Non-Alcoholic Fatty Liver Disease (NAFLD): AIP is an independent predictor of metabolic-associated fatty liver disease in patients with type 2 diabetes, with predictive accuracy exceeding 70%. AIP has demonstrated better predictive value than traditional liver markers (AST, ALT, ALP) and BMI for identifying NAFLD in diabetic populations.
Type 2 Diabetes: A 9-year longitudinal study found that elevated AIP independently predicts incident type 2 diabetes, hypertension, and metabolic syndrome. In patients with existing NAFLD, elevated AIP is independently associated with increased risk of developing type 2 diabetes.
Chronic Kidney Disease: Emerging research identifies AIP as an early marker for chronic kidney disease progression in patients with type 2 diabetes, potentially allowing earlier intervention than traditional renal function markers alone.
AIP vs. Other Lipid Ratios
Several lipid ratios are used in cardiovascular risk assessment. Castelli's Risk Index I (CRI-I) is TC/HDL-C, with values above 5.0 in men or 4.5 in women indicating elevated risk. Castelli's Risk Index II (CRI-II) uses LDL-C/HDL-C, with values above 3.5 in men or 3.0 in women considered high risk. The atherogenic coefficient (AC) uses (TC minus HDL-C)/HDL-C.
Comparative studies have found that AIP is the most sensitive marker among these four indices for predicting cardiovascular events. Its advantage stems from the logarithmic transformation and the use of triglycerides rather than total or LDL cholesterol. Since triglyceride levels directly reflect VLDL metabolism and are mechanistically linked to the generation of small dense LDL particles, AIP captures a dimension of dyslipidemia that pure cholesterol ratios miss.
Unit Conversions for AIP Calculation
AIP must be calculated using molar concentrations (mmol/L). Most U.S. laboratories report lipids in mg/dL. To convert triglycerides from mg/dL to mmol/L, divide by 88.57. To convert HDL cholesterol from mg/dL to mmol/L, divide by 38.67. The calculator above performs these conversions automatically when mg/dL is selected.

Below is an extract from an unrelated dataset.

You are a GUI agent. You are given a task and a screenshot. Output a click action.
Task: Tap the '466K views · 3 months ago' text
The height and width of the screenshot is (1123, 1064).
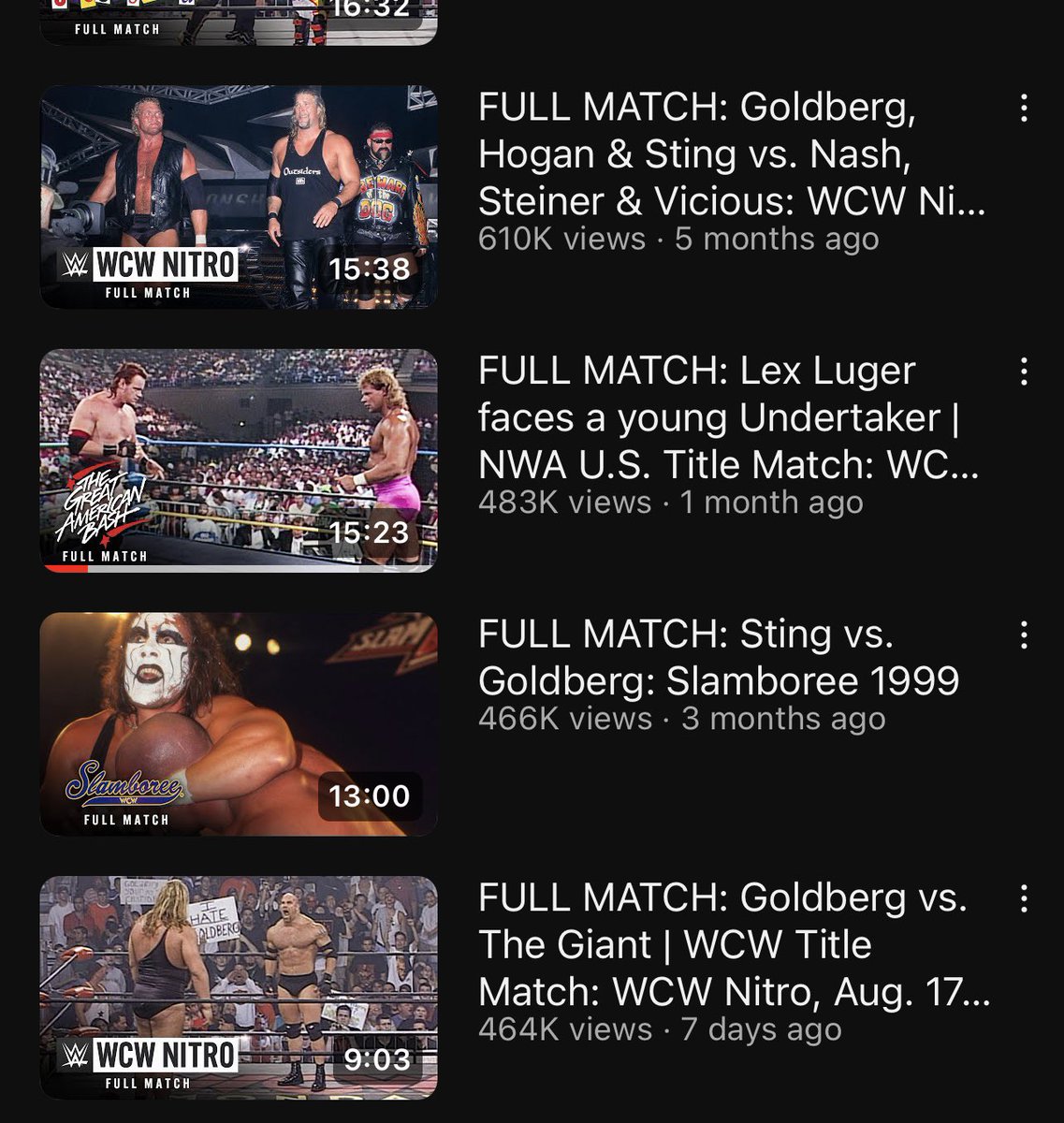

Factors That Influence Your Atherogenic Index
Diet composition directly affects both AIP components. Refined carbohydrates and excess fructose drive hepatic triglyceride synthesis. Trans fats simultaneously raise triglycerides and lower HDL. Omega-3 fatty acids from fish oil lower triglycerides by 15 to 30% depending on dose. Regular aerobic exercise raises HDL by approximately 5 to 10% and lowers triglycerides by 10 to 20%, improving AIP through both components simultaneously.

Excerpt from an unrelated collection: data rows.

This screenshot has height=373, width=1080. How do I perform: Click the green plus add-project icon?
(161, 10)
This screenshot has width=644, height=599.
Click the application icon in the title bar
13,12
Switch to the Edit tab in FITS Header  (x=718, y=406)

Alcohol intake has a nonlinear relationship with AIP. Moderate consumption tends to raise HDL, improving the index. Heavy consumption raises triglycerides substantially. Smoking lowers HDL and shifts LDL toward smaller, denser particles. Insulin resistance is the most common metabolic driver of elevated AIP, as it increases hepatic VLDL output while simultaneously impairing HDL metabolism.
Certain medications also alter AIP. Statins primarily lower LDL-C and have modest effects on AIP. Fibrates lower triglycerides substantially and are more effective at reducing AIP directly. Niacin raises HDL and lowers triglycerides, producing the largest AIP improvements among lipid-lowering drugs. SGLT2 inhibitors and GLP-1 receptor agonists used in diabetes management have shown favorable effects on AIP as a secondary benefit.